Quiet tape today, and worth naming as such: there is no fresh catalyst to add to what we have covered all week. The 30-year is holding around 6.54%, up a couple basis points on the week and down about four on the month — flat in both directions. The 10-year barely budged, sitting at 4.40%, and with fed funds parked at 3.63% there is simply nothing new pushing or pulling. The spread compression that has kept mortgage rates under 7% through a spring of oil shocks and sticky inflation is doing the quiet work again.
The calendar is the story this week, because there is so little on it until the end. The first real test is the June employment report on Friday, July 3 — a strong payroll number would give the 10-year a reason to back up and pressure rates, a soft one would reopen the conversation about a fall cut. Before that, watch the housing bill reportedly heading to the White House on Monday; it is not a rate event, but any program provisions inside it could matter to your purchase borrowers. Absent a surprise, expect the 30-year to hold its current band into the holiday-shortened week.
Today's 6.54% sits almost exactly on the 30-day average of 6.54% and right in the middle of the 90-day range, which has run from 6.23% to 6.70%. That is the textbook definition of mid-range — not rich, not cheap, no technical signal forcing a move either way. For a segment we have not featured this week: the 5/1 ARM is pricing around 6.23%, roughly 30 basis points under the 30-year fixed. That is about as wide as that gap has been in a while, and a real option for a borrower who plans to sell or refinance inside five years.

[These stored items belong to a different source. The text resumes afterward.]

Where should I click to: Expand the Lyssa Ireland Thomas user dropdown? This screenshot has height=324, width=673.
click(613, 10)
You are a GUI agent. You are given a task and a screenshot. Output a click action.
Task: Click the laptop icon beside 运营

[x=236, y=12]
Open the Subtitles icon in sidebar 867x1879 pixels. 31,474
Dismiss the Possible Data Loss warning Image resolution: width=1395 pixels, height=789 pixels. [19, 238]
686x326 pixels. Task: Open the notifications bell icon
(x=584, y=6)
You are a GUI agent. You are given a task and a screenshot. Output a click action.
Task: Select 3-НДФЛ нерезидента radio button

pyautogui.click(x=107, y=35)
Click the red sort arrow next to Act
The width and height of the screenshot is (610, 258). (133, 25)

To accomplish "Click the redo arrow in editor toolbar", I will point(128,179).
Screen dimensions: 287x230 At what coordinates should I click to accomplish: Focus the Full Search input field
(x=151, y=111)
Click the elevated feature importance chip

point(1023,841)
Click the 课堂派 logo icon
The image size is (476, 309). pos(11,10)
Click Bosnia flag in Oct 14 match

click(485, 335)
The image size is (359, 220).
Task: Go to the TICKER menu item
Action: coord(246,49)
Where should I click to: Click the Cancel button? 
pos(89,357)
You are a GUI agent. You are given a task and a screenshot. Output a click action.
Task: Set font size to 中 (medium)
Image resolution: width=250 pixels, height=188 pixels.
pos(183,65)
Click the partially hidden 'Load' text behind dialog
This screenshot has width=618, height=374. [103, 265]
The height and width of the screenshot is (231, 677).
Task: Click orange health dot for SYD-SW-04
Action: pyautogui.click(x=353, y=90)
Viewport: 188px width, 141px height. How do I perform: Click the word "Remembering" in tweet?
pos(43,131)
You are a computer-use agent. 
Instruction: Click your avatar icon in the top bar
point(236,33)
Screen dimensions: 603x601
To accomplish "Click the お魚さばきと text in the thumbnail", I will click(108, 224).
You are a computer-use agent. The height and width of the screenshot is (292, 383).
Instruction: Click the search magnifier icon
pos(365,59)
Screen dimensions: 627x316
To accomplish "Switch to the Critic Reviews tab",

Today's focus is the purchase-fence borrower, not the refi book. New-home sales slipped to a 580K pace and builder activity has cooled, which means builder concessions and forward-commitment buydowns are back on the table — a buyer who walked away on payment in May can often reach a workable number now through a builder-paid 2-1 buydown rather than waiting on the market. Do this today: pick three pre-approved buyers who stalled on monthly payment and run them a side-by-side of today's note rate versus a builder-buydown scenario on a new-construction option in their price range.